* [MATERIAL FOR THIS EXERCISE]
Start of Block
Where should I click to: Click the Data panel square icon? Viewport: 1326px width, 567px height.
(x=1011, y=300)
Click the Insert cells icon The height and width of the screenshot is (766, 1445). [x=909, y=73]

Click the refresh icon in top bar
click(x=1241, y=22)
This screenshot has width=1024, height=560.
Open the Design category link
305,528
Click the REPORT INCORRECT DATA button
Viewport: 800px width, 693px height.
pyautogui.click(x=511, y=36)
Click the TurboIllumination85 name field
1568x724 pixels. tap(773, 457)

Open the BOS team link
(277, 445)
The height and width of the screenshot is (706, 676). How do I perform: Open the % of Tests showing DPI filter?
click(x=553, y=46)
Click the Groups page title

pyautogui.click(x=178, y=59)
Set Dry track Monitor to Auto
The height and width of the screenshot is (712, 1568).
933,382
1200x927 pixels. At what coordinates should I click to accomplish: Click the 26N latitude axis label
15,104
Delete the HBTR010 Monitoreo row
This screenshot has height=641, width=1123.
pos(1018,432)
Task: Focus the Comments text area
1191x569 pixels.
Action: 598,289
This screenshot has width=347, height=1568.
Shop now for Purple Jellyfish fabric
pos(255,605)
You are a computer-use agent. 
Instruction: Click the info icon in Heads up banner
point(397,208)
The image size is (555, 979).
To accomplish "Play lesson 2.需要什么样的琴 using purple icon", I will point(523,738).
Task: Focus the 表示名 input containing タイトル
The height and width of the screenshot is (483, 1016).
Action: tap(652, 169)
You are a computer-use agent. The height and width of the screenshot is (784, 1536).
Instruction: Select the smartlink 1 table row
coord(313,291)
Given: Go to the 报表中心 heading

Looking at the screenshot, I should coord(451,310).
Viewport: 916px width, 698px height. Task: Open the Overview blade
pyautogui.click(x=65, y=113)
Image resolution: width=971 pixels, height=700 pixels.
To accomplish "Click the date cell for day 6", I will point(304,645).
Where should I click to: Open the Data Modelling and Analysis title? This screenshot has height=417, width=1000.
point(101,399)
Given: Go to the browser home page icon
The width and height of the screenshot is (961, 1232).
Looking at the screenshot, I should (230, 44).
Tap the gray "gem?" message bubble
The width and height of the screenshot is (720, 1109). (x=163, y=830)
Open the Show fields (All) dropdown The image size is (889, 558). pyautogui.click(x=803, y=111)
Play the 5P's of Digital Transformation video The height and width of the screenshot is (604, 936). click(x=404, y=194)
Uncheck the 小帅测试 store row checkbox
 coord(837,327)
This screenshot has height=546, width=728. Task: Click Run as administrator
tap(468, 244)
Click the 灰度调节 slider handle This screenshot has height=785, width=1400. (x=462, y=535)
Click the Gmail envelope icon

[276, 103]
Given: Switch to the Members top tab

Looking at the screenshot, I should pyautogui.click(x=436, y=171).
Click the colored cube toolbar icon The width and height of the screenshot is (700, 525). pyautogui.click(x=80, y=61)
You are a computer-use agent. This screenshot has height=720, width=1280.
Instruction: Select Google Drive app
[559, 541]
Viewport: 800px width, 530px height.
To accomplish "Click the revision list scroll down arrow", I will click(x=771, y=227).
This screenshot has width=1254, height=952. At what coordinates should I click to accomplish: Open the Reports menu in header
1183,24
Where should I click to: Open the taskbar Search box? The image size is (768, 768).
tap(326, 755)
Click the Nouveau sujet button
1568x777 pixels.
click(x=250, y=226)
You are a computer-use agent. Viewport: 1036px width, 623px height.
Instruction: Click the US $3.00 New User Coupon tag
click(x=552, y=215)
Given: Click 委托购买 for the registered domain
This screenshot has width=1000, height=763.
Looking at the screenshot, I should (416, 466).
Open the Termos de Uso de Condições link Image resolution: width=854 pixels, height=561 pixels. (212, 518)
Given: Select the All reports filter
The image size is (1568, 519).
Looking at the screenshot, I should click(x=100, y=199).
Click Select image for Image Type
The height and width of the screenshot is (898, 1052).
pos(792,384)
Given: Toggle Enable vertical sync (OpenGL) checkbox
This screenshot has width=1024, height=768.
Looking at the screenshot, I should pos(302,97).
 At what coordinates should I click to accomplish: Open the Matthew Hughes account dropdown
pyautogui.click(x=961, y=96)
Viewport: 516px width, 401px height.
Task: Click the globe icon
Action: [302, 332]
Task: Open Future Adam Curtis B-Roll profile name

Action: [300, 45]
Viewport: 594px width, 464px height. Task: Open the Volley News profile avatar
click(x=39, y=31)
End of Block
* [TASK TO COMPLETE] Copy out the data in full, exactly.

* [ANSWER FOR THIS EXERCISE]
Where should I click to: Click the Data panel square icon? Viewport: 1326px width, 567px height.
(x=1011, y=300)
Click the Insert cells icon The height and width of the screenshot is (766, 1445). [x=909, y=73]

Click the refresh icon in top bar
click(x=1241, y=22)
This screenshot has width=1024, height=560.
Open the Design category link
305,528
Click the REPORT INCORRECT DATA button
Viewport: 800px width, 693px height.
pyautogui.click(x=511, y=36)
Click the TurboIllumination85 name field
1568x724 pixels. tap(773, 457)

Open the BOS team link
(277, 445)
The height and width of the screenshot is (706, 676). How do I perform: Open the % of Tests showing DPI filter?
click(x=553, y=46)
Click the Groups page title

pyautogui.click(x=178, y=59)
Set Dry track Monitor to Auto
The height and width of the screenshot is (712, 1568).
933,382
1200x927 pixels. At what coordinates should I click to accomplish: Click the 26N latitude axis label
15,104
Delete the HBTR010 Monitoreo row
This screenshot has height=641, width=1123.
pos(1018,432)
Task: Focus the Comments text area
1191x569 pixels.
Action: 598,289
This screenshot has width=347, height=1568.
Shop now for Purple Jellyfish fabric
pos(255,605)
You are a computer-use agent. 
Instruction: Click the info icon in Heads up banner
point(397,208)
The image size is (555, 979).
To accomplish "Play lesson 2.需要什么样的琴 using purple icon", I will point(523,738).
Task: Focus the 表示名 input containing タイトル
The height and width of the screenshot is (483, 1016).
Action: tap(652, 169)
You are a computer-use agent. The height and width of the screenshot is (784, 1536).
Instruction: Select the smartlink 1 table row
coord(313,291)
Given: Go to the 报表中心 heading

Looking at the screenshot, I should coord(451,310).
Viewport: 916px width, 698px height. Task: Open the Overview blade
pyautogui.click(x=65, y=113)
Image resolution: width=971 pixels, height=700 pixels.
To accomplish "Click the date cell for day 6", I will point(304,645).
Where should I click to: Open the Data Modelling and Analysis title? This screenshot has height=417, width=1000.
point(101,399)
Given: Go to the browser home page icon
The width and height of the screenshot is (961, 1232).
Looking at the screenshot, I should (230, 44).
Tap the gray "gem?" message bubble
The width and height of the screenshot is (720, 1109). (x=163, y=830)
Open the Show fields (All) dropdown The image size is (889, 558). pyautogui.click(x=803, y=111)
Play the 5P's of Digital Transformation video The height and width of the screenshot is (604, 936). click(x=404, y=194)
Uncheck the 小帅测试 store row checkbox
 coord(837,327)
This screenshot has height=546, width=728. Task: Click Run as administrator
tap(468, 244)
Click the 灰度调节 slider handle This screenshot has height=785, width=1400. (x=462, y=535)
Click the Gmail envelope icon

[276, 103]
Given: Switch to the Members top tab

Looking at the screenshot, I should pyautogui.click(x=436, y=171).
Click the colored cube toolbar icon The width and height of the screenshot is (700, 525). pyautogui.click(x=80, y=61)
You are a computer-use agent. This screenshot has height=720, width=1280.
Instruction: Select Google Drive app
[559, 541]
Viewport: 800px width, 530px height.
To accomplish "Click the revision list scroll down arrow", I will click(x=771, y=227).
This screenshot has width=1254, height=952. At what coordinates should I click to accomplish: Open the Reports menu in header
1183,24
Where should I click to: Open the taskbar Search box? The image size is (768, 768).
tap(326, 755)
Click the Nouveau sujet button
1568x777 pixels.
click(x=250, y=226)
You are a computer-use agent. Viewport: 1036px width, 623px height.
Instruction: Click the US $3.00 New User Coupon tag
click(x=552, y=215)
Given: Click 委托购买 for the registered domain
This screenshot has width=1000, height=763.
Looking at the screenshot, I should (416, 466).
Open the Termos de Uso de Condições link Image resolution: width=854 pixels, height=561 pixels. (212, 518)
Given: Select the All reports filter
The image size is (1568, 519).
Looking at the screenshot, I should click(x=100, y=199).
Click Select image for Image Type
The height and width of the screenshot is (898, 1052).
pos(792,384)
Given: Toggle Enable vertical sync (OpenGL) checkbox
This screenshot has width=1024, height=768.
Looking at the screenshot, I should pos(302,97).
 At what coordinates should I click to accomplish: Open the Matthew Hughes account dropdown
pyautogui.click(x=961, y=96)
Viewport: 516px width, 401px height.
Task: Click the globe icon
Action: [302, 332]
Task: Open Future Adam Curtis B-Roll profile name

Action: [300, 45]
Viewport: 594px width, 464px height. Task: Open the Volley News profile avatar
click(x=39, y=31)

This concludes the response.